As first glance, this may not seem like a huge change. Many firms already serve court documents by e-mail. However, they are always followed up with service by mail as previously required by the Florida Rules of Civil Procedure. With e-mail service mandatory, service by mail and fax is now optional: “Service by Other Means. In addition to, and not in lieu of, service by e-mail, service may also be made upon attorneys by any of the means specified in this subdivision (b)(2).” Fla. R. Jud. Admin. 2.516(b)(2) (emphasis added).
Without the requirement of service by mail, larger law firms are going to have to review their internal document management systems to ensure that court documents, which will only be served on one of the attorneys working on a case, are properly filed and deadlines created are docketed. For example, most law firms currently have a process for recording pleadings and other court filings that come in to the firm via fax or mail. They are usually first scanned and saved electronically, and then subsequently, a legal assistant dockets the appropriate response date.
WIth e-mail service alone, an important discovery request or court order could get backlogged in my inbox if I am out of the office for a day or two. A worse scenario could unfold if an associate is working with a partner and the partner receives service of the document by e-mail but inadvertently neglects to forward it to the rest of the team.

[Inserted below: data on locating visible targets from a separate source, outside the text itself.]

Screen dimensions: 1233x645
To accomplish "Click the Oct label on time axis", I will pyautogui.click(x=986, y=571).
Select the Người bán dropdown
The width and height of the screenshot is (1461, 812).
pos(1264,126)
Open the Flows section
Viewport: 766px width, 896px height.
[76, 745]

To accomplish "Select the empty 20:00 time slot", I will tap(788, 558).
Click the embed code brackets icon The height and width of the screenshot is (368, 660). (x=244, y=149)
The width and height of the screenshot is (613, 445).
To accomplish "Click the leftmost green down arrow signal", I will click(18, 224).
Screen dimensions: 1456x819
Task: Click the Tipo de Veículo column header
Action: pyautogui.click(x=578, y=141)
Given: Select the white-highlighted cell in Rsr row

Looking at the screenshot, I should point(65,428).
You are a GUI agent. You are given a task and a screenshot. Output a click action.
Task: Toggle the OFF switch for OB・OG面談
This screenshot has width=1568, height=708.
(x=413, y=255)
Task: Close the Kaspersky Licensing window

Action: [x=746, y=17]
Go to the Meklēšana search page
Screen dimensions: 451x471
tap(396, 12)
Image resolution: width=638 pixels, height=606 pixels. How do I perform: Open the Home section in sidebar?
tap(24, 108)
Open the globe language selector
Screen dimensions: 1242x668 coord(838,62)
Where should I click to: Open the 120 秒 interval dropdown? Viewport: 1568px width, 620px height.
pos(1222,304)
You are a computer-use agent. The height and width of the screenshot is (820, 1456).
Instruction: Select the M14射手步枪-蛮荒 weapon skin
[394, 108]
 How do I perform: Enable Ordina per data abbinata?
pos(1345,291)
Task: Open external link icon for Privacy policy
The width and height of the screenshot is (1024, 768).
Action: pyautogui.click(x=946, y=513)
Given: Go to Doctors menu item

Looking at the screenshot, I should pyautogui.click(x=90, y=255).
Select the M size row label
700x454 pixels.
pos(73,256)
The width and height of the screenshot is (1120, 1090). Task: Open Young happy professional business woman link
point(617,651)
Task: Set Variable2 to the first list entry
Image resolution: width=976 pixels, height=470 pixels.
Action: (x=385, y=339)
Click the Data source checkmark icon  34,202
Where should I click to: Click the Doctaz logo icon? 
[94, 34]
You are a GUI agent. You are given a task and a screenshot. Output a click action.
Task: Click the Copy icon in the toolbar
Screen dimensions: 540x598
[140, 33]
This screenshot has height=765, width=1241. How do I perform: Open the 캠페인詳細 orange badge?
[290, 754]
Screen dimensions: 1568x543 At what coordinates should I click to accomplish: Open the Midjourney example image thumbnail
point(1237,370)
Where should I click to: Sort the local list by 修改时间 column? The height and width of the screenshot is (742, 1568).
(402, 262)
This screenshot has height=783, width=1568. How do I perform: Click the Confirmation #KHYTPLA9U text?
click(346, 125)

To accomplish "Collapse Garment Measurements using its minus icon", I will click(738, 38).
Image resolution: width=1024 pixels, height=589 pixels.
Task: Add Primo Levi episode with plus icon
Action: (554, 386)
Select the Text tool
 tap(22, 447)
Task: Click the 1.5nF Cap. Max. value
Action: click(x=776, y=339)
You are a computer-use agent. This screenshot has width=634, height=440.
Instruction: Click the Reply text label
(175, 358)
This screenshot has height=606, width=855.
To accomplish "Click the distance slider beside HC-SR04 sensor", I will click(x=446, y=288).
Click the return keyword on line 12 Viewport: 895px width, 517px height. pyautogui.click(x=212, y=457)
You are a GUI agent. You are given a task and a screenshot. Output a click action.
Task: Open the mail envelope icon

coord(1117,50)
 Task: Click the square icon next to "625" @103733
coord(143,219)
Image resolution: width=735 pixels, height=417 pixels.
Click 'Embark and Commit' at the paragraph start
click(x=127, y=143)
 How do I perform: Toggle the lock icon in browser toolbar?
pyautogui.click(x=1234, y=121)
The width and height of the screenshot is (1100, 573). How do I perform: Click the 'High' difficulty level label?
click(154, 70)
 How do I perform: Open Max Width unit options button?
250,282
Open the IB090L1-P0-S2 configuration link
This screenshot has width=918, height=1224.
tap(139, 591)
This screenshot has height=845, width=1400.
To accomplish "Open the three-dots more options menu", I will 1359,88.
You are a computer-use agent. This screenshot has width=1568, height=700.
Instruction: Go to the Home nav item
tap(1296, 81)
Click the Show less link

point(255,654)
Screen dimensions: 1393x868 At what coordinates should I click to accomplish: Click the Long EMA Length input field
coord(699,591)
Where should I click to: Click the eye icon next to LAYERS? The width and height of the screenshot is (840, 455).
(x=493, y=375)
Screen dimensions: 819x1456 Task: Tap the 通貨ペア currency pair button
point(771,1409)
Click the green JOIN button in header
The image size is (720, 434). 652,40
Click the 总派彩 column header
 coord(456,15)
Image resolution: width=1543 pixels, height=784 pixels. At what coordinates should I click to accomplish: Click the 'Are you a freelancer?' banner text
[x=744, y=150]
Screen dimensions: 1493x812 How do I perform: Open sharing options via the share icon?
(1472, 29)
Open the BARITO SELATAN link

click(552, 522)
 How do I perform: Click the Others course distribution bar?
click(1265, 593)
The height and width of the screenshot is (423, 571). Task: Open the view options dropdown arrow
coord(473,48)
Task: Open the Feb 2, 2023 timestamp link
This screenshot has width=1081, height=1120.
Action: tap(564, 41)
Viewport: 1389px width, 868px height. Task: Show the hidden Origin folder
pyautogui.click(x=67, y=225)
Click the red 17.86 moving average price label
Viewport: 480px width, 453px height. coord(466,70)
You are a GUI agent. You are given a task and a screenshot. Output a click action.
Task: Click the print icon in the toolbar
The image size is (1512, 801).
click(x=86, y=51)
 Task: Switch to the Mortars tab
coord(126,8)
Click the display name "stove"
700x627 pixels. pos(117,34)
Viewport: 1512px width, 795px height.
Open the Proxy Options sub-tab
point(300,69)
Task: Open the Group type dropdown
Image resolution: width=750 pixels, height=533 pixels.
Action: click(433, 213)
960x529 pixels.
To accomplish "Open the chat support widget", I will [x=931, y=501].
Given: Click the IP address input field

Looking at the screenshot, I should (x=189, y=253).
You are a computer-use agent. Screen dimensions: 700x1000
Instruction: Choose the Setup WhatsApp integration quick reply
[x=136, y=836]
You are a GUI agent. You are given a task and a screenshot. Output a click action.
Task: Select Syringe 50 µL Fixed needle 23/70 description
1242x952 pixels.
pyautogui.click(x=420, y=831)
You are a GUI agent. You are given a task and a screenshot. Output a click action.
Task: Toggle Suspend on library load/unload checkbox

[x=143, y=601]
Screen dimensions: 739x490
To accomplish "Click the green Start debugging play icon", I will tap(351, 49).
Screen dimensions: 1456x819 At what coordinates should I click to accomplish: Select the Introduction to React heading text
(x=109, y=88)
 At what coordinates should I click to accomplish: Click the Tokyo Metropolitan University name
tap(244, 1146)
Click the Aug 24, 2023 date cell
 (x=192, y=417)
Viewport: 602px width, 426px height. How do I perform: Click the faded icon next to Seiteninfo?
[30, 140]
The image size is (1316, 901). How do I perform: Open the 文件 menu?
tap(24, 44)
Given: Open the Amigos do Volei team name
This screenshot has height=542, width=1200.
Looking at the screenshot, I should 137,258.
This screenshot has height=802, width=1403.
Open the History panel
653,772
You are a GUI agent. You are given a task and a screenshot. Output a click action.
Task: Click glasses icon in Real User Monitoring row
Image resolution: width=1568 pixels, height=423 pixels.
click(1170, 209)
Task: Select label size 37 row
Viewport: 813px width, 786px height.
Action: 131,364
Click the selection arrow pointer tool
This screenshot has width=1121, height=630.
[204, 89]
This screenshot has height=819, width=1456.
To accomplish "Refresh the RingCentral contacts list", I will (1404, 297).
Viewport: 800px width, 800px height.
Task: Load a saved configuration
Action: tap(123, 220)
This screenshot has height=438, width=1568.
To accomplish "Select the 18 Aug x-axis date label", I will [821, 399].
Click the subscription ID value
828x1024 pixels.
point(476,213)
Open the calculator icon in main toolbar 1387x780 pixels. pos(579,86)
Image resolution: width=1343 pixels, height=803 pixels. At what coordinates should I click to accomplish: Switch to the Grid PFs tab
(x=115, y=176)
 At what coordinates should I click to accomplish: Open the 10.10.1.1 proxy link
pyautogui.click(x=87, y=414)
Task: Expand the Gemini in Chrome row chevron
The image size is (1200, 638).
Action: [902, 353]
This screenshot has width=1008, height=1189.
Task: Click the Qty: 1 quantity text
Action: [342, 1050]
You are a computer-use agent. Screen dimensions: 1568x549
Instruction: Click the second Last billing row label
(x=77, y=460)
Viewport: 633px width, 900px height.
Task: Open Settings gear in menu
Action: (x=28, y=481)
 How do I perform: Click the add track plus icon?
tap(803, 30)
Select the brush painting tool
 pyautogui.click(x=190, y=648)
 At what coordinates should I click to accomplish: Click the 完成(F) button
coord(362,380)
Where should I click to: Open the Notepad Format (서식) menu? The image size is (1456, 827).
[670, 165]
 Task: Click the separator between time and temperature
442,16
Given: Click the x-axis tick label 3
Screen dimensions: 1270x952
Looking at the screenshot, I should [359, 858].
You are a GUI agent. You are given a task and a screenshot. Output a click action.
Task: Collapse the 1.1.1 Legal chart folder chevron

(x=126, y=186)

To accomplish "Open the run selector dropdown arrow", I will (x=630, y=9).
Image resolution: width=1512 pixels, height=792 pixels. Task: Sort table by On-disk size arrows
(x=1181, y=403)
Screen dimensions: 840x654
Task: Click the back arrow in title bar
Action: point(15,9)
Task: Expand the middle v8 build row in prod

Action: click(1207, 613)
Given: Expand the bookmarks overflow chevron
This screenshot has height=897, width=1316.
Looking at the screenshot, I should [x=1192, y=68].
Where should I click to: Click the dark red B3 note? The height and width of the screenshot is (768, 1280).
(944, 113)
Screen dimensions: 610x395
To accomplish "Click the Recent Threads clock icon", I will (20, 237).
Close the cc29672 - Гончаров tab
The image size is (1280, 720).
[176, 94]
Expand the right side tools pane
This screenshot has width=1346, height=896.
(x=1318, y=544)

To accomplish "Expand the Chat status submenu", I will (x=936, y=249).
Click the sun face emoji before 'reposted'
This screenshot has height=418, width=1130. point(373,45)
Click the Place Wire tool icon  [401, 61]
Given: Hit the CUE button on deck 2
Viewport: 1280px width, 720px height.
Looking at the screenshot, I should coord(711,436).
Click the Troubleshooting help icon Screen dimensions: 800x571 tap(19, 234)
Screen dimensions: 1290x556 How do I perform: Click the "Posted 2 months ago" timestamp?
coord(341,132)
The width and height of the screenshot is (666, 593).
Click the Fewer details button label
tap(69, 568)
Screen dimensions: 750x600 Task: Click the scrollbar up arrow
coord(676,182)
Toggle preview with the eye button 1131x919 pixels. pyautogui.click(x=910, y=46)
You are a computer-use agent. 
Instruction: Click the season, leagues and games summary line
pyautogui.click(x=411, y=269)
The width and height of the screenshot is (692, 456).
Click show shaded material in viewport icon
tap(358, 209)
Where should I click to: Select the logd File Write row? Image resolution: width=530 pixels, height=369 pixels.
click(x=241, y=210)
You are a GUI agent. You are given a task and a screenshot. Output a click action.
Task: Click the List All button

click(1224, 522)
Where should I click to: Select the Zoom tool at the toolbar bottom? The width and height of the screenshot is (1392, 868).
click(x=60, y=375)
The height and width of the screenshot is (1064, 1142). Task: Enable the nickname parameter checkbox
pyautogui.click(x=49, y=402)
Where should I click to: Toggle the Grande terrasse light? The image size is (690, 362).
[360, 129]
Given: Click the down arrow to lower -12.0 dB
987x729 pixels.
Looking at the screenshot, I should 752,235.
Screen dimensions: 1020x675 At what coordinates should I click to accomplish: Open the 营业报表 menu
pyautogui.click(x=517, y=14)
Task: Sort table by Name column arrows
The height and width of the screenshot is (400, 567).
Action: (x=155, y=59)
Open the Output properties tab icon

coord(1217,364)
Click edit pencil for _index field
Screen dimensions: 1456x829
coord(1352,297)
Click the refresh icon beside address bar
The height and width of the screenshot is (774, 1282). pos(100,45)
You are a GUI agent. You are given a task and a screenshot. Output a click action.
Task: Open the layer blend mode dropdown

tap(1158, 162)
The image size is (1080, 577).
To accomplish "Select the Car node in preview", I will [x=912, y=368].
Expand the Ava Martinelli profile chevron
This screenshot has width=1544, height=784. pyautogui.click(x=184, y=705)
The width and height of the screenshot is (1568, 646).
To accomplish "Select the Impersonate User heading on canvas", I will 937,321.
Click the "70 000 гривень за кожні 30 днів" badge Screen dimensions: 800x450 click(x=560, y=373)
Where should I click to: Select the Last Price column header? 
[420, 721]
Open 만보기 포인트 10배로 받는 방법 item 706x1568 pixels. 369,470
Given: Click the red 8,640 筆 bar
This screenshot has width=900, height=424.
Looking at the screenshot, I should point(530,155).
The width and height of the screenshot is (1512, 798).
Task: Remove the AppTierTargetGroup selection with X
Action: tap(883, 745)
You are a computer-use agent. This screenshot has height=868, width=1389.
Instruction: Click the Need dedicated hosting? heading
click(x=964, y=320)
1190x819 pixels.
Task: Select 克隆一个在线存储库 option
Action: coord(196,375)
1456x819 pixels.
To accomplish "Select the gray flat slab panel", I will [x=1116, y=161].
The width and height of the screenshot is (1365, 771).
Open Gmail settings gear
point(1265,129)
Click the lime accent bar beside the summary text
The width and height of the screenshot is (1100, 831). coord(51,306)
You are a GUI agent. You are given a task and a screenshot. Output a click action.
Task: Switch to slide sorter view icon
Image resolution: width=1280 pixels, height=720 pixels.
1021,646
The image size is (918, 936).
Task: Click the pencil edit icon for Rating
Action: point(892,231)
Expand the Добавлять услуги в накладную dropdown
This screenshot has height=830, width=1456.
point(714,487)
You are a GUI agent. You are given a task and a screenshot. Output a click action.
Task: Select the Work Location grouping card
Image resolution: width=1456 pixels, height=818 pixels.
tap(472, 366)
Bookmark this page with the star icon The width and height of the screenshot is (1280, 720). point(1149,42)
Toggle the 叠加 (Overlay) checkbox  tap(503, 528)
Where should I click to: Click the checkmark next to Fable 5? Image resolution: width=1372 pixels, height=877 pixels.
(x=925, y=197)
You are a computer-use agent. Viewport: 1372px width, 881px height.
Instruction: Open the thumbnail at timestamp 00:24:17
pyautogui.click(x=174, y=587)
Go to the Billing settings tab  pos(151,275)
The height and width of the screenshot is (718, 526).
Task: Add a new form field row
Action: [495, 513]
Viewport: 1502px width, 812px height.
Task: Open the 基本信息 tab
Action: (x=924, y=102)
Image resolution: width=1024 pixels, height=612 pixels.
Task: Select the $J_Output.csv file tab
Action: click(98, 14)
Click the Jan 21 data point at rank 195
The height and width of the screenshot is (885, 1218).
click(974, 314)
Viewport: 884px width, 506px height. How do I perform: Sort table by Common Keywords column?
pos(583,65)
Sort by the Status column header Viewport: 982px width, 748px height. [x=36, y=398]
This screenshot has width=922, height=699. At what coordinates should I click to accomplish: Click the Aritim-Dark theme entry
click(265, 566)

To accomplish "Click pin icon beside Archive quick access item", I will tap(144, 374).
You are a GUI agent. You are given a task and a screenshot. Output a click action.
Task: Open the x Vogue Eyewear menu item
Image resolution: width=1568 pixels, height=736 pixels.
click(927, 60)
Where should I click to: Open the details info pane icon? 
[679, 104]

Fortunately, the language of the new rule provides a solution to the potential problem: “Upon appearing in a proceeding, an attorney must serve a designation of a primary e-mail address and may designate no more than two secondary e-mail addresses. Thereafter, service must be directed to all designated e-mail addresses in that proceeding. Every document filed by an attorney thereafter must include the primary e-mail address of that attorney and any secondary e-mail addresses.” Fla. R. Jud. Admin. 2.516(b)(1)(a).
It is important for attorneys and their staff to designate the appropriate secondary e-mail addresses to a legal assistant, junior associate, or other team member who can take over responsibility for managing the firm’s internal filing structure in order to ensure that the transition to e-mail service is smooth for the firm. While service by e-mail will take some getting used to, it will ultimately revolutionize the way law firms handle document intake and filing, harkening back to the days when law firms went paperless.